- **Material shown**:
--- START ---
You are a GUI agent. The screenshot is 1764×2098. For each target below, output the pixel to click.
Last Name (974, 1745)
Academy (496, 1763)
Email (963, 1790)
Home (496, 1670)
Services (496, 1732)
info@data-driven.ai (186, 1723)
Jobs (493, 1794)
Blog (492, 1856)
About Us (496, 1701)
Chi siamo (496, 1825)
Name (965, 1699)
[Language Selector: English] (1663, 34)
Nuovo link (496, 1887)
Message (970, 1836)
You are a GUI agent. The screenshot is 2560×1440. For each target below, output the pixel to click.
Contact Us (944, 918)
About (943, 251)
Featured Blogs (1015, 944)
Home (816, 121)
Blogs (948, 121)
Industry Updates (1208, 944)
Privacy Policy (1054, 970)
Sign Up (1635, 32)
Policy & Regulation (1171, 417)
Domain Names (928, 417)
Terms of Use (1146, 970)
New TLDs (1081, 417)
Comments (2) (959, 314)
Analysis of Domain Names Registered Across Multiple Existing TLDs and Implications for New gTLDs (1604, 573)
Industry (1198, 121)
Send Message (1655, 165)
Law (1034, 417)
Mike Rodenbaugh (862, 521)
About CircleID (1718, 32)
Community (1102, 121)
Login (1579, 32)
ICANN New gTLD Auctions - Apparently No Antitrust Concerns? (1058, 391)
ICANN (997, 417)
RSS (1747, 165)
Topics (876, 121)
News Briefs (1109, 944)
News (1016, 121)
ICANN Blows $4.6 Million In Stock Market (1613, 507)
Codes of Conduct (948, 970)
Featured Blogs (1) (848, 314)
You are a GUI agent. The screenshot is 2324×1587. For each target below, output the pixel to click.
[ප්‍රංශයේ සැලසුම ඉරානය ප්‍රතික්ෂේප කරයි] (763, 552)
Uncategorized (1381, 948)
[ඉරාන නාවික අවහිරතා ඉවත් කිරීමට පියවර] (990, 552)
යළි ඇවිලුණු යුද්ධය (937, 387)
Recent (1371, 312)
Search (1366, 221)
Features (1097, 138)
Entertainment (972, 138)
--- END ---
- **Requirement**: Each line above must be retyped exactly.

- **Answer space**:
You are a GUI agent. The screenshot is 1764×2098. For each target below, output the pixel to click.
Last Name (974, 1745)
Academy (496, 1763)
Email (963, 1790)
Home (496, 1670)
Services (496, 1732)
info@data-driven.ai (186, 1723)
Jobs (493, 1794)
Blog (492, 1856)
About Us (496, 1701)
Chi siamo (496, 1825)
Name (965, 1699)
[Language Selector: English] (1663, 34)
Nuovo link (496, 1887)
Message (970, 1836)
You are a GUI agent. The screenshot is 2560×1440. For each target below, output the pixel to click.
Contact Us (944, 918)
About (943, 251)
Featured Blogs (1015, 944)
Home (816, 121)
Blogs (948, 121)
Industry Updates (1208, 944)
Privacy Policy (1054, 970)
Sign Up (1635, 32)
Policy & Regulation (1171, 417)
Domain Names (928, 417)
Terms of Use (1146, 970)
New TLDs (1081, 417)
Comments (2) (959, 314)
Analysis of Domain Names Registered Across Multiple Existing TLDs and Implications for New gTLDs (1604, 573)
Industry (1198, 121)
Send Message (1655, 165)
Law (1034, 417)
Mike Rodenbaugh (862, 521)
About CircleID (1718, 32)
Community (1102, 121)
Login (1579, 32)
ICANN New gTLD Auctions - Apparently No Antitrust Concerns? (1058, 391)
ICANN (997, 417)
RSS (1747, 165)
Topics (876, 121)
News Briefs (1109, 944)
News (1016, 121)
ICANN Blows $4.6 Million In Stock Market (1613, 507)
Codes of Conduct (948, 970)
Featured Blogs (1) (848, 314)
You are a GUI agent. The screenshot is 2324×1587. For each target below, output the pixel to click.
[ප්‍රංශයේ සැලසුම ඉරානය ප්‍රතික්ෂේප කරයි] (763, 552)
Uncategorized (1381, 948)
[ඉරාන නාවික අවහිරතා ඉවත් කිරීමට පියවර] (990, 552)
යළි ඇවිලුණු යුද්ධය (937, 387)
Recent (1371, 312)
Search (1366, 221)
Features (1097, 138)
Entertainment (972, 138)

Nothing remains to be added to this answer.